Nothing but hurt left here.
Nothing but bullets and pain
and the bled-out slumping
and all the fucks and goddamns
and Jesus Christs of the wounded.
Nothing left here but the hurt.
Believe it when you see it.
Believe it when a twelve-year-old
rolls a grenade into the room.
Or when a sniper punches a hole
deep into someone’s skull.
Believe it when four men
step from a taxicab in Mosul
to shower the street in brass
and fire. Open the hurt locker
and see what there is of knives
and teeth. Open the hurt locker and learn
how rough men come hunting for souls.
* * * * *
(NB: The phrase "the hurt locker" is a military colloquialism for being injured or in trouble.)

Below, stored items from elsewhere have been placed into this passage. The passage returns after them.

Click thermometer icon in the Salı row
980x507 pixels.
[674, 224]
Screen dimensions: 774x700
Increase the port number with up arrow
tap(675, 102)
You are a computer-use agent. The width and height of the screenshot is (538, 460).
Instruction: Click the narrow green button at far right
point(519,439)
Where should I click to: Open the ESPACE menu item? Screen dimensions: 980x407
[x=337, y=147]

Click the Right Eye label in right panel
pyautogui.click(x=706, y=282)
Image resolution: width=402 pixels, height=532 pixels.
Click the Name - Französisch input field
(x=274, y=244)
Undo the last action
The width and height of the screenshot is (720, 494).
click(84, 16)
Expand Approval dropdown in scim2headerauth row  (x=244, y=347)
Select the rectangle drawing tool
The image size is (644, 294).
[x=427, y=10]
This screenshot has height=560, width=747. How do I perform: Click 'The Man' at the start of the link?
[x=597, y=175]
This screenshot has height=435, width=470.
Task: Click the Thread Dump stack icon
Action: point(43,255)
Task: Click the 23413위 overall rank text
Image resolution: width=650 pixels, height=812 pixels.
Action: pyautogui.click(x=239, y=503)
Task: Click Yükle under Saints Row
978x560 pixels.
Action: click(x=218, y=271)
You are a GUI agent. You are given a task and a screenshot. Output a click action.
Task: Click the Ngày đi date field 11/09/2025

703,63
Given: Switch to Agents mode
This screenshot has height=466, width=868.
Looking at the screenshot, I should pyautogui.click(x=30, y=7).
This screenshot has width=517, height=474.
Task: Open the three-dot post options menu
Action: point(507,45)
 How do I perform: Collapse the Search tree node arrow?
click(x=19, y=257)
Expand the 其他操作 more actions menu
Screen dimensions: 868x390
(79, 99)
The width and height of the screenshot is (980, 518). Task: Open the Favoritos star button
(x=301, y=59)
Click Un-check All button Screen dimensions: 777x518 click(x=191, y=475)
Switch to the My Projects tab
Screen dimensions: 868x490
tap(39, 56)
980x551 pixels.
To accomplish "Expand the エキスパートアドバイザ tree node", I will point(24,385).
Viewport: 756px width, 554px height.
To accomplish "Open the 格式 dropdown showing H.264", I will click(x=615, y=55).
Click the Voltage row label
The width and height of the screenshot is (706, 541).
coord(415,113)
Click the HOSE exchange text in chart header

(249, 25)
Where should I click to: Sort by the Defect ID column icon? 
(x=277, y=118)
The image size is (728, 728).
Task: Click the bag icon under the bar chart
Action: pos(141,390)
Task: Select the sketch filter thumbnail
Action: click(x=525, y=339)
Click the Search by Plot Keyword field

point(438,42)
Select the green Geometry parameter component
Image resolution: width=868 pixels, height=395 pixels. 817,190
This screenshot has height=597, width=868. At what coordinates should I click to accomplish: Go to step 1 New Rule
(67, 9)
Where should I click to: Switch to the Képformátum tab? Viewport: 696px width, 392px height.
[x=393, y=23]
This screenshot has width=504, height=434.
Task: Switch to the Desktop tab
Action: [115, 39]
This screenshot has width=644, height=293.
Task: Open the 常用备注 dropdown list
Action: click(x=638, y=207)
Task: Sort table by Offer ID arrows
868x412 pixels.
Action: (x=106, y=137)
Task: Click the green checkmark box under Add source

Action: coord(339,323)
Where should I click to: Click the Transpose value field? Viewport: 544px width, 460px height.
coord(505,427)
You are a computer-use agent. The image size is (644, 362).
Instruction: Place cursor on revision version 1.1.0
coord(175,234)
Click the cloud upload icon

Poet Brian Turner earned an MFA from the University of Oregon before serving for seven years in the U.S. Army. Beginning in 2003, he was
an infantry team leader for a year in Iraq with the 3rd Stryker Brigade Combat Team, 2nd Infantry Division.
His debut collection, in which the above poem appears, is Here, Bullet, which won the 2005 Beatrice Hawley Award. His 2010 collection Phantom Noise was shortlisted for the T.S. Eliot prize. He is currently director of the low-residency MFA program at Sierra
Nevada College at Lake Tahoe.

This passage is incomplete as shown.